One of those was Merrill Lynch. If one of its clients wants to make a charitable donation, Merrill Lynch will only refer that client to 501(c)(3) organizations.

The 501(c)(3) certification “means the IRS assures the public that we are a charity in good standing and that their gifts are tax deductible,” said Krombeen. She has since contacted those Merrill Lynch clients and let them know KDL now has 501(c)(3) status.

In the past, the KDL has “borrowed” the 501(c)(3) status of its Alliance of Friends, according to Krombeen, when that route for donating was acceptable to the donor. 

The Alliance of Friends is a small volunteer organization that supports KDL in various ways, including fundraising, grant writing and soliciting donations for special projects. It is also a clearinghouse for information on the activities of the local Friends of the Library groups, provides training for Friends members, and holds an annual All-Friends Linking workshop.

But when an individual or an organization wanting to donate would ask KDL to produce its own 501(c)(3) certification, that donation wouldn’t happen.
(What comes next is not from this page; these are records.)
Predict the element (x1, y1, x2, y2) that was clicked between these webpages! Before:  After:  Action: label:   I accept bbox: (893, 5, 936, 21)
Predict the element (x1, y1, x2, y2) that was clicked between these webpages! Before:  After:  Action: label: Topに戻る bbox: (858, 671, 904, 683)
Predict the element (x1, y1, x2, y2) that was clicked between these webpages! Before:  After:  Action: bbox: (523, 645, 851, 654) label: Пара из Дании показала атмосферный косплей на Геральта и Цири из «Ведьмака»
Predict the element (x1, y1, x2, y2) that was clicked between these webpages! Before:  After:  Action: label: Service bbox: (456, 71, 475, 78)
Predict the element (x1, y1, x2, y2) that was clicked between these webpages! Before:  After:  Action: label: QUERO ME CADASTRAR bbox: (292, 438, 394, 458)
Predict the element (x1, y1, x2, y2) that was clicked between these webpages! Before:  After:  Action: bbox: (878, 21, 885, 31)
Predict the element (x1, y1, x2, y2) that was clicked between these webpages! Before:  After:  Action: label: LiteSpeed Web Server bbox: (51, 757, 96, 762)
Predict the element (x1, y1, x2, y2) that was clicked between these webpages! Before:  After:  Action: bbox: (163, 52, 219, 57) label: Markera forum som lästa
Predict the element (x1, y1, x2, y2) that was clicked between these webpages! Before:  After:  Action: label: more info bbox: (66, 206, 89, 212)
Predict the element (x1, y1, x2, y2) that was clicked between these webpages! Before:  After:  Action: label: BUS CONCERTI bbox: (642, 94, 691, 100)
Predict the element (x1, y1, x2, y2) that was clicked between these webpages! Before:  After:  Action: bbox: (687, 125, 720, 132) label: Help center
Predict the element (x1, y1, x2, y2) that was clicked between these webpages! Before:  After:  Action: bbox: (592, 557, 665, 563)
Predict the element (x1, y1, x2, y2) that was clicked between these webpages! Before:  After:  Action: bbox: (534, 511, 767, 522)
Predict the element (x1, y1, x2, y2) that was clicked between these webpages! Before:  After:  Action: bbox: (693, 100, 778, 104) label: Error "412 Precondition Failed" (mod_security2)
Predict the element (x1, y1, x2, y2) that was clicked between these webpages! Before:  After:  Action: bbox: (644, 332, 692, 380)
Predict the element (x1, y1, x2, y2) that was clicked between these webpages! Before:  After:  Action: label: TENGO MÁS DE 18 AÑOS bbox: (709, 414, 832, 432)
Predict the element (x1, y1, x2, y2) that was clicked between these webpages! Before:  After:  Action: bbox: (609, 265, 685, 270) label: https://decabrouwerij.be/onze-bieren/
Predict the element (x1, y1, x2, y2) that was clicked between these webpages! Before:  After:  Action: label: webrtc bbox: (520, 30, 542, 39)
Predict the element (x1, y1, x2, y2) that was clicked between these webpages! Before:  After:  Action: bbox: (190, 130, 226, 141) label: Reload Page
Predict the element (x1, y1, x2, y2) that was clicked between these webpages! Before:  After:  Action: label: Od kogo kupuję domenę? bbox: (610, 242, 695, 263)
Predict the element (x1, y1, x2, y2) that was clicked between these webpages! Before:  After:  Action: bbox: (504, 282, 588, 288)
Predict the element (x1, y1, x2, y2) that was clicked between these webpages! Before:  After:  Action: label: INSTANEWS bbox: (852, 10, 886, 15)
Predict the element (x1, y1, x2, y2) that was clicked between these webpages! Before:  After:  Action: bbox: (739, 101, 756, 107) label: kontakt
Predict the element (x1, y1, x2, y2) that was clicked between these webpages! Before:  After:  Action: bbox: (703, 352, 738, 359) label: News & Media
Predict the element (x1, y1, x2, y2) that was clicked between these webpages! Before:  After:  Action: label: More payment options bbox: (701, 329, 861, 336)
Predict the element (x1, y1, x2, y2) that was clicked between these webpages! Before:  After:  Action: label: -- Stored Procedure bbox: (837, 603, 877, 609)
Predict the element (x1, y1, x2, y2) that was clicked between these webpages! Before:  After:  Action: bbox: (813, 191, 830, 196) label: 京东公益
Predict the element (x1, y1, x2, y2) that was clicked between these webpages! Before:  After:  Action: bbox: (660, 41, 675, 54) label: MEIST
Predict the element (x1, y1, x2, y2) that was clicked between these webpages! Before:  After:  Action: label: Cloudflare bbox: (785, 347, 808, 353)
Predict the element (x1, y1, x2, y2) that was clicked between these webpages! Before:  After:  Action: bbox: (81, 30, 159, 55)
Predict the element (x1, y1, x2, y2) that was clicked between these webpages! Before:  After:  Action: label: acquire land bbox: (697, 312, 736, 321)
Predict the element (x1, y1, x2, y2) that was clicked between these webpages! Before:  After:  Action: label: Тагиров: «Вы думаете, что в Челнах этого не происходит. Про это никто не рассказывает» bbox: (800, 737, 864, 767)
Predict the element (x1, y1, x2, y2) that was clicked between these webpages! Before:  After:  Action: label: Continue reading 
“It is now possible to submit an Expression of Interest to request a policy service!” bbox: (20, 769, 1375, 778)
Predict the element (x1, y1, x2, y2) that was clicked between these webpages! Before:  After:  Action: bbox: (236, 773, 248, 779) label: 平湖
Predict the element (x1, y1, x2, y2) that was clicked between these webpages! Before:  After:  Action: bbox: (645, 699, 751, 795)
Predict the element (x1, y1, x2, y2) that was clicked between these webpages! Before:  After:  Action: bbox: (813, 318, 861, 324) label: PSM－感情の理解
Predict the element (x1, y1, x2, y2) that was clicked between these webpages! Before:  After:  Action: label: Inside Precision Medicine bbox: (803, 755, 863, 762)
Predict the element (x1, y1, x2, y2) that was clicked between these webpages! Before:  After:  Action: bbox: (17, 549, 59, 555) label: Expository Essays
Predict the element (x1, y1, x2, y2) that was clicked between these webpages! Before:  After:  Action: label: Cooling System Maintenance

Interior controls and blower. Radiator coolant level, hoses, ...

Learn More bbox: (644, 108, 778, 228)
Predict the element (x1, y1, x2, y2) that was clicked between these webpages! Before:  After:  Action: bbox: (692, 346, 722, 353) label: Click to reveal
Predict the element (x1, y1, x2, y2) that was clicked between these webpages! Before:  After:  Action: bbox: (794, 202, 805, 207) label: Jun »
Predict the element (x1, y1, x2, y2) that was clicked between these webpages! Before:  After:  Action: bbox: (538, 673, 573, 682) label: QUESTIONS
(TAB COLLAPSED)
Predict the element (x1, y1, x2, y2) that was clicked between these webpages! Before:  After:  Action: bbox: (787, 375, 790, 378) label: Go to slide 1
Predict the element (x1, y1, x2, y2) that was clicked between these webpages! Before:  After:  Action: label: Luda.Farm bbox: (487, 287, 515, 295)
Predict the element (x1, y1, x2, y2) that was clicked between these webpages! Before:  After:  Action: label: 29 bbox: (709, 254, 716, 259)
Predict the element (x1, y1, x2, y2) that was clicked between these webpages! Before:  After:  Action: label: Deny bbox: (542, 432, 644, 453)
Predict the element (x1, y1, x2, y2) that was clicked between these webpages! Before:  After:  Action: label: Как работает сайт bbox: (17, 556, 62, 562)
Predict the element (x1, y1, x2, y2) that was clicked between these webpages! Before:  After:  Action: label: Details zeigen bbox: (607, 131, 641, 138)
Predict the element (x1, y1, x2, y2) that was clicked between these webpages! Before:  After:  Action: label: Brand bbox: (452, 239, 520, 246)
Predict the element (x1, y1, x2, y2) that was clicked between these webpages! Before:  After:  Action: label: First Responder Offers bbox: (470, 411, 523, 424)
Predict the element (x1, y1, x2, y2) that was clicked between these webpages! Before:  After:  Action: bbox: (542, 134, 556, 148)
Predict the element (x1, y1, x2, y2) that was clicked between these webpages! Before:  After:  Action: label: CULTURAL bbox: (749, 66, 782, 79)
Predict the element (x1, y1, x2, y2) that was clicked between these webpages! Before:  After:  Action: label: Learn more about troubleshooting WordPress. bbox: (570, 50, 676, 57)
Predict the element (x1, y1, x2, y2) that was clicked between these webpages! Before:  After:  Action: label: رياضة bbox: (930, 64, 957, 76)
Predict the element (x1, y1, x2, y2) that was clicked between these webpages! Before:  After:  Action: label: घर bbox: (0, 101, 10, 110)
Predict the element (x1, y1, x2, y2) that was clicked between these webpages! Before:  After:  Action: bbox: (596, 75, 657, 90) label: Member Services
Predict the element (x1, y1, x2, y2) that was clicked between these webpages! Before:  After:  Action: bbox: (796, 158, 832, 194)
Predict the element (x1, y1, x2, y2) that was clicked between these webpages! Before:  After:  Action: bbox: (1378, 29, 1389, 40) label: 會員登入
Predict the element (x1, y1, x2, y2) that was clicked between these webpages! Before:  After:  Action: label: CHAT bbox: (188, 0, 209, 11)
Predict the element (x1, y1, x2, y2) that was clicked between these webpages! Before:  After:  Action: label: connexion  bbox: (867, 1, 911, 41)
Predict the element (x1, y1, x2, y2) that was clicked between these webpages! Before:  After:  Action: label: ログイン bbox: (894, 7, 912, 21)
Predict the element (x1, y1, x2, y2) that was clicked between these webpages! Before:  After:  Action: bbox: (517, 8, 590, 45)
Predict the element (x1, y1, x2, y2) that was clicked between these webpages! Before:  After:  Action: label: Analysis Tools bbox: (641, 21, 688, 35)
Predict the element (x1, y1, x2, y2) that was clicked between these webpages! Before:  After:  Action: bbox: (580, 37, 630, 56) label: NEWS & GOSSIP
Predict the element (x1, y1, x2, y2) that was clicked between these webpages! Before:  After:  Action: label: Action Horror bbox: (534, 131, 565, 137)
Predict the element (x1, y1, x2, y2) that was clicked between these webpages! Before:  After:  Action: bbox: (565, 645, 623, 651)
Krombeen said many individuals who want to make tax deductible donations and organizations that offer grants are not comfortable giving to an organization that is acting simply as a fiduciary and passing the money on.

Grand Rapids Public Library has the Grand Rapids Public Library Foundation, which “exists solely to help the Grand Rapids Public Library,” as stated on the GRPL website. It provides funding to GRPL in two major ways: through grants from its endowment fund and by raising funds for specific capital and special project needs.

Krombeen, who has held the fund development manager position at KDL since August 2012, said she knew when she accepted that job that 501(c)(3) status was a priority. 

She has more than 20 years of experience in fund development on behalf of large and small area organizations.

The process for getting the status involved “lots of paperwork,” according to Krombeen.

“It was a nine-month process of working with an attorney to make sure everything was filled out correctly and then waiting for the IRS to either ask more questions, deny your request, or provide you with the status. I am happy to say that we had no additional questions from the IRS and received our designation nine months after it was submitted.”

KDL’s charitable status comes at a time when voters in Kent County had just approved a library millage for the next 10 years — about $200 million.

“The support of voters provides stability to KDL and the opportunity to ensure more hours, boost our materials budget and improve our IT infrastructure — all of which have suffered over the past five years,” Krombeen said. “What private donations provide are more engaging and targeted programming, increased technology, faster response to community needs and greater opportunities for hands-on learning.”

All libraries do fundraising above and beyond their millage revenue, according to Krombeen. She said it is the same at colleges and universities, which don’t stop fundraising efforts just because there has been an increase in tuition or in state aid.

“There is never enough money to do what you want to do” in the nonprofit world, she said.

“We’re lucky to have the millage support,” she said. “It means we don’t have to worry about paying the bills; we know we can keep the lights on.”

Fundraising, she said, permits the library to do “those extra things that make us more valuable to the community,” such as bringing in professional speakers or focusing on a special aspect of local history.

KDL serves 395,660 people in all areas of Kent County except the cities of Grand Rapids and Cedar Springs, the village of Sparta, and Solon and Sparta townships.